Con las lluvias registradas desde julio las presas se han llenado y se reactivaron cultivos, por lo que se prevé un buen cierre de año.
Hipólito Moreno Tapia
Álamo, Ver.- Con las lluvias registradas a partir del pasado mes de julio pasado, se reactivaron los cultivos de distintos productos y se logró la gradual recuperación de los niveles de las presas, en tanto que los pastos también se vieron favorecidos.
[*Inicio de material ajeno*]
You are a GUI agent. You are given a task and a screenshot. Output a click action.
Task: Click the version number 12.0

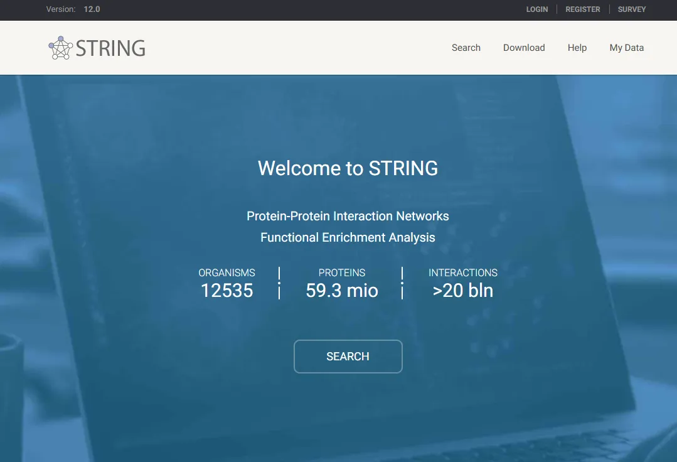92,9
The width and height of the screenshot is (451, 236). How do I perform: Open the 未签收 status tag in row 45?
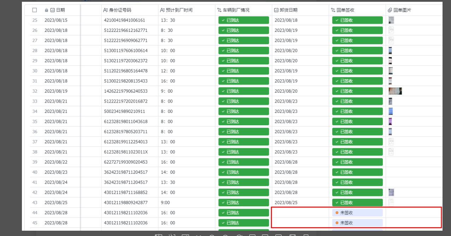click(x=357, y=223)
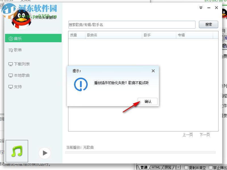Click the song search input field

coord(131,25)
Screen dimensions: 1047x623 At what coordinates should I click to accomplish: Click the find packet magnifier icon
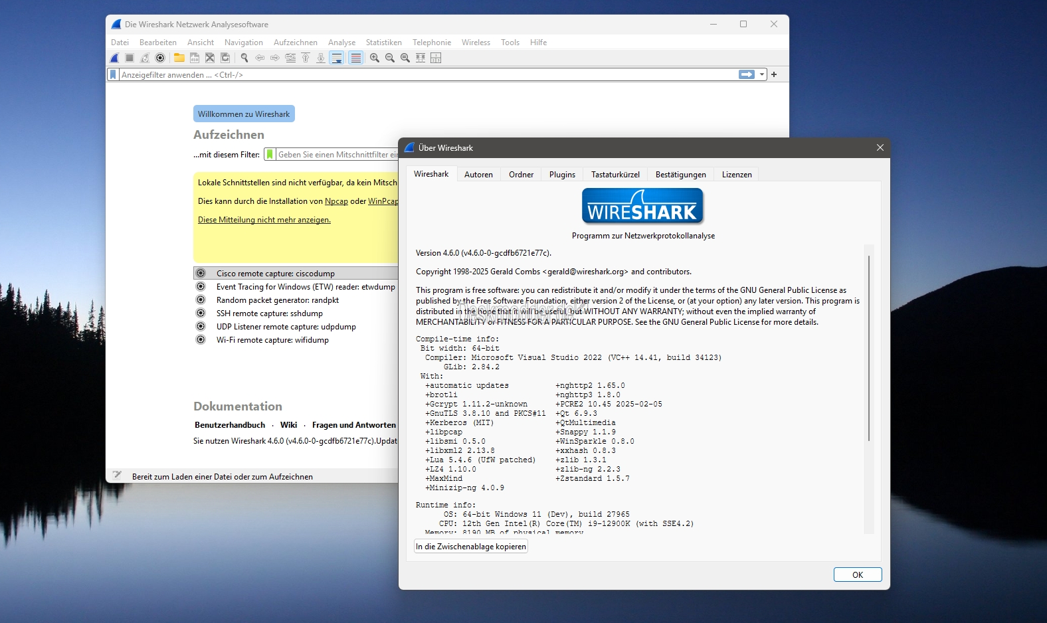(x=244, y=58)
Las precipitaciones fueron tan benéficas en la región norte que, pese a los anteriores meses de intenso calor, la ganadería podría cerra el año con buenos augurios, aseveró en entrevista Luciano Sosa Rufino, presidente nacional de la Federación de Ejidos Forestales Agrarios y Agropecuarios de México (FEFAM).
“El inicio de la temporada de lluvias fue oportuno y ha tenido un impacto positivo. Hemos tenido incluso algunas inundaciones y desbordamiento de arroyos, pero en general las fuertes lluvias han sido muy benéficas”, recalcó.
Abundó que, incluso, a diferencia de los últimos cinco años, la canícula de este 2024 “no golpeó al sector agropecuario como se temía, pues, aunque hizo y sigue haciendo mucho calor, las condiciones climáticas dejaron de ser extremas”.
Sosa Rufino refirió que la zona norte del estado tiene en la ganadería una actividad preponderante, por lo que insistió que “las lluvias definitivamente vinieron a salvar al sector ganadero, porque ya se estaban reportando mortandad en varios municipios, no tenemos un dato preciso, pero se perdieron muchos animales”, dijo.
El dirigente de la FEFAM estimó que en la región la mayoría de las presas registran niveles de entre el 80 y 95% de su capacidad de almacenamiento, además de que en este mes de septiembre se prevén más lluvias con el inicio del periodo de frentes fríos.
“Claro que eso no es todo, hacen mucha falta apoyos en general para el campo, para los agricultores y para los ganaderos. Esperamos que con el nuevo gobierno estatal y federal las cosas mejoren, porque en este sexenio que está por concluir no nos fue tan bien”, enfatizó.